Saddam Hussein num boteco do Leblon

(João Ubaldo Ribeiro)

— Tu viu, cara? É por isso que meu ditado favorito é “nada como um dia depois do outro”. Ou então “o mundo dá muitas voltas”. Tu viu?

— Tu viu o quê? Não vem com essa conversa do Fluminense, porque não tem mais rebaixamento. Tu vai ver o Fluminense. É isso mesmo que tu falou, nada como um dia depois do outro, o Fluminense vai chegar com tudo.

— Qual é Fluminense, cara, deixa de ser alienado, tu só pensa em futebol? Eu tou falando no Fluminense? Não tem nada de Fluminense na televisão. Tu liga a televisão e só pega as notícias do Saddam Hussein. É isso que eu digo, quem te viu quem te vê. O cara era dono de tudo, mandava e desmandava, só morava em grandes palácios, com tudo do bom e do melhor, era o rei, o rei!
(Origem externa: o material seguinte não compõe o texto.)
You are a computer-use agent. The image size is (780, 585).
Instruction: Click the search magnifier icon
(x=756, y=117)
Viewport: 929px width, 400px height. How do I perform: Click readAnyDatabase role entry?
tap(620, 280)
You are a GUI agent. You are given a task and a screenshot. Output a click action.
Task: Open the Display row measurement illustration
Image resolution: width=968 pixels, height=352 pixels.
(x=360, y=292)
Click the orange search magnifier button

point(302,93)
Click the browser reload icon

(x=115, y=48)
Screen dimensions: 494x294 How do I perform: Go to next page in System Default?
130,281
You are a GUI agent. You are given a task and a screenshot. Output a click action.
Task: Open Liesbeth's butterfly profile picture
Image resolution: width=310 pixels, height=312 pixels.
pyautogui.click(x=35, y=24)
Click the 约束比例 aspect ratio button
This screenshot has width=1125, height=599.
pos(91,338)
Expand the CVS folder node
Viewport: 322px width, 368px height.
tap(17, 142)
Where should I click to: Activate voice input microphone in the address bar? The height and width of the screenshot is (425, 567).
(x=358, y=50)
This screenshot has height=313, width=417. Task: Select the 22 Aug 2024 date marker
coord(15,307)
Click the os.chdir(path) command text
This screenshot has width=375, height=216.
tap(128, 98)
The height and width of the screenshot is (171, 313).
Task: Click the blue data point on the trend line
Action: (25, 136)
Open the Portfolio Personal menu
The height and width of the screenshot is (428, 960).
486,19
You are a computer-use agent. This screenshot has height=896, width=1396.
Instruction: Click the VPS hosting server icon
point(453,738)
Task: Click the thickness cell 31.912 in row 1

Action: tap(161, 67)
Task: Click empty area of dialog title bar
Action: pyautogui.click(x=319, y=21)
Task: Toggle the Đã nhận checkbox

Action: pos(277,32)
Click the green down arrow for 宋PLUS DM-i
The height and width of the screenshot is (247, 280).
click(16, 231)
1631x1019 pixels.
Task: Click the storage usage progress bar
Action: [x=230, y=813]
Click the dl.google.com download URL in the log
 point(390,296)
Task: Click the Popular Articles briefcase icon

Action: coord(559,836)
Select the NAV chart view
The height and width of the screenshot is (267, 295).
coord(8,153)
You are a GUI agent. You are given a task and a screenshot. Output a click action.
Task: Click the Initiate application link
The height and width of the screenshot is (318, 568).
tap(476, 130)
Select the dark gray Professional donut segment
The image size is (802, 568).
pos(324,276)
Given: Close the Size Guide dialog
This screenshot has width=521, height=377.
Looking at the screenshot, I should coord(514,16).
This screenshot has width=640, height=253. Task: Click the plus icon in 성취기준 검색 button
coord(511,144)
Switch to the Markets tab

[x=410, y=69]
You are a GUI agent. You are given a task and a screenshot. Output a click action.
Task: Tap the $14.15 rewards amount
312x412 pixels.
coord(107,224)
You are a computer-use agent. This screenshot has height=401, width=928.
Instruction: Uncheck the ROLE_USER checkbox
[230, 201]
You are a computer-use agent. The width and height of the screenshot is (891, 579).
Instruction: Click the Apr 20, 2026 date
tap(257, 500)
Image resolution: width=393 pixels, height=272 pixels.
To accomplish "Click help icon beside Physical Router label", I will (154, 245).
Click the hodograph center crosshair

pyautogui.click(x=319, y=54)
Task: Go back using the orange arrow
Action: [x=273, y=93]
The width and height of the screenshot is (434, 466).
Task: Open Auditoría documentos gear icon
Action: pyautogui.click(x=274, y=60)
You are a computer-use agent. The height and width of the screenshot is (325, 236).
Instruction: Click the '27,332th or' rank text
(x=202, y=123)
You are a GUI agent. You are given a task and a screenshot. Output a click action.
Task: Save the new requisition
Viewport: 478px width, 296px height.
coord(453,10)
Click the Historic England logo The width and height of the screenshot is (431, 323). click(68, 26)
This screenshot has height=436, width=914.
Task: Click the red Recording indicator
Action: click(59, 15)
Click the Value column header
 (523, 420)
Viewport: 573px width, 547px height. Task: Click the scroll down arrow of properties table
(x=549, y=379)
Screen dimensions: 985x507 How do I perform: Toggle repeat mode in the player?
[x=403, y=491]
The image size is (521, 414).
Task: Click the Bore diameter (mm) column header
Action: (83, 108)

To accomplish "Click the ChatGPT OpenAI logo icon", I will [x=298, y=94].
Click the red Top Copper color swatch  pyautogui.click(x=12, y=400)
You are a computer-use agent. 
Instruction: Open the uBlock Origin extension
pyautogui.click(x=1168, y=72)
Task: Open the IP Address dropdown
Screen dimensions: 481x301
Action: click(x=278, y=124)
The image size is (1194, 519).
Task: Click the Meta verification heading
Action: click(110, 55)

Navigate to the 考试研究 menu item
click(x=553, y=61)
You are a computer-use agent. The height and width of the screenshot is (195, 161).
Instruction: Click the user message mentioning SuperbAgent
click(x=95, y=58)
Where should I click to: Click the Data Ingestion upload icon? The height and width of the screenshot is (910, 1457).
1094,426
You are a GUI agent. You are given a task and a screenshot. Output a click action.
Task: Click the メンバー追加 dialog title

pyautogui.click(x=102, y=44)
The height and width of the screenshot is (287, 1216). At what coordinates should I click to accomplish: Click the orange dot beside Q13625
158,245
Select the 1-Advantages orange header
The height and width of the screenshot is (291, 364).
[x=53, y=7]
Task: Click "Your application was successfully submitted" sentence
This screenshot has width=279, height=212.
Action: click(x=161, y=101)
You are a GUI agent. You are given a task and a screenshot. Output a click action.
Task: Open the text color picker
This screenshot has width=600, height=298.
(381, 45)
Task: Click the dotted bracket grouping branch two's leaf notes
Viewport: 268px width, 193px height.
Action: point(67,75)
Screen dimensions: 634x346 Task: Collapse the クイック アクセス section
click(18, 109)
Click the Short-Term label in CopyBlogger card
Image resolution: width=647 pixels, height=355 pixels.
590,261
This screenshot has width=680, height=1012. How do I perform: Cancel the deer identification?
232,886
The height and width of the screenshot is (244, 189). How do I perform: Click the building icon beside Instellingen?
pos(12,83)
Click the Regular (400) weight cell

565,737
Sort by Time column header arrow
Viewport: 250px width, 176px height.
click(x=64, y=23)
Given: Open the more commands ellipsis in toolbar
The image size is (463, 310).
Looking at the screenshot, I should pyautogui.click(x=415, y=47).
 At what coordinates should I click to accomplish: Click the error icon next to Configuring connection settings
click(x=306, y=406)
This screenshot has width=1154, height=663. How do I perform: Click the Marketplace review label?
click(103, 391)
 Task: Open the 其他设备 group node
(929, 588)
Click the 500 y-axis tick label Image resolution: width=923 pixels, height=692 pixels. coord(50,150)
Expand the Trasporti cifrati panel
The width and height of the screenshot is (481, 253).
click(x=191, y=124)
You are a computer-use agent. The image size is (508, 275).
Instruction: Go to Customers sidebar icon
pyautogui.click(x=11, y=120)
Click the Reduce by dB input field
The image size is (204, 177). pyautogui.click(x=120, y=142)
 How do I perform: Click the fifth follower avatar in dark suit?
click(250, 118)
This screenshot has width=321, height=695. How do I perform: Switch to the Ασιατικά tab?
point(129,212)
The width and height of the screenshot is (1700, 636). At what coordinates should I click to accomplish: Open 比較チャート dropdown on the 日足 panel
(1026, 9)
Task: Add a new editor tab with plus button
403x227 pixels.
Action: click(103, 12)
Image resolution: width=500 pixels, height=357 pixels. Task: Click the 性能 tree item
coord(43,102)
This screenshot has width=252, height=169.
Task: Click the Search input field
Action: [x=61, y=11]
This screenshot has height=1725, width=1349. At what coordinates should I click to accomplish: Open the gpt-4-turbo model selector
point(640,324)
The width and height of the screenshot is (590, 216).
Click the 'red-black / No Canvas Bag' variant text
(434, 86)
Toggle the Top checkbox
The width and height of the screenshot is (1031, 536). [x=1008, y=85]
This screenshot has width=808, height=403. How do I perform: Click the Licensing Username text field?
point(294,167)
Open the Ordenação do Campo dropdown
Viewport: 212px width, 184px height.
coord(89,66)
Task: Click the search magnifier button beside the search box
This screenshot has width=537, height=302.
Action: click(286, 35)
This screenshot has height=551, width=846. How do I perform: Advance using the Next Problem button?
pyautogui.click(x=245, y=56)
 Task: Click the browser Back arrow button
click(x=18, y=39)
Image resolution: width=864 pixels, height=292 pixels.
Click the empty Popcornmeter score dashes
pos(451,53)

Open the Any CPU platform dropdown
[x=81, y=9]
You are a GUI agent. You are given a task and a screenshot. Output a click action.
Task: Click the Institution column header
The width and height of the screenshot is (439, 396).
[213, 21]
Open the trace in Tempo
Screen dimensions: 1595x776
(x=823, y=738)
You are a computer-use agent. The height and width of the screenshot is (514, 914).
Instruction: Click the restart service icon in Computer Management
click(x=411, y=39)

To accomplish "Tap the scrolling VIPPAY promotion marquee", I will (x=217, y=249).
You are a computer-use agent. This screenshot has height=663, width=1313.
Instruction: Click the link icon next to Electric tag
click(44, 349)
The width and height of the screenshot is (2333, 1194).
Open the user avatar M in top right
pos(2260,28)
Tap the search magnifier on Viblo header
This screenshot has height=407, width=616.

E agora acharam ele socado num buraco fedido, que nem um tatu. É por essas e outras que eu nunca boto banca, o mundo dá muitas voltas.

— Ah, quer dizer que tu tá acreditando que pegaram ele mesmo.

— Claro que eu tou, tu tá doido? Tu não viu o bicho lá, preso pelos americanos, os americanos fazendo barba, cabelo e bigode nele?

— Vamos colocar as coisas direito. Eu vi um sujeito lá que é a cara do Saddam Hussein, mas não tenho certeza de que é ele.

— Não, não, essa agora foi demais. Tu sempre foi meio lelé, mas agora tem de estar de porre, só pode. Quer dizer que o cara não é o Saddam.

— Eu não disse isso, preste atenção. Eu disse que não posso ter certeza de que vi ele, vi um cara que tanto pode ser ele como pode não ser. Pra começar, ele tinha um zorrilhão de sósias, tu não lembra?

— Maluco, maluco, maluco, tu tá fora de órbita. Não tá vendo que o governo americano não ia fazer uma coisa dessas, tu acha que eles são a diretoria da CBF? Aquilo é uma máquina, eles pegaram o cara, tá dominado.

— Ah, o governo americano não ia fazer isso, não é? Tudo bem, cadê as armas que Bush disse que tinha lá no Iraque?

— Bem, não acharam, mas isso não tem a ver com a prisão do homem.

— Pode não ter diretamente, mas agora tudo indica que era mentira do governo americano.

— Mentira, não, engano. O governo americano não mente assim dessa forma, não pode, aquilo ali é uma sociedade aberta.

— Ah, não mente? E que foi aquela cena do salvamento de uma soldada, com cena de Rambo e tudo? Depois não se viu que era armação?

— Sim, mas esse foi um episódio de propaganda, um episódio isolado. Tanto assim que desmentiram logo depois.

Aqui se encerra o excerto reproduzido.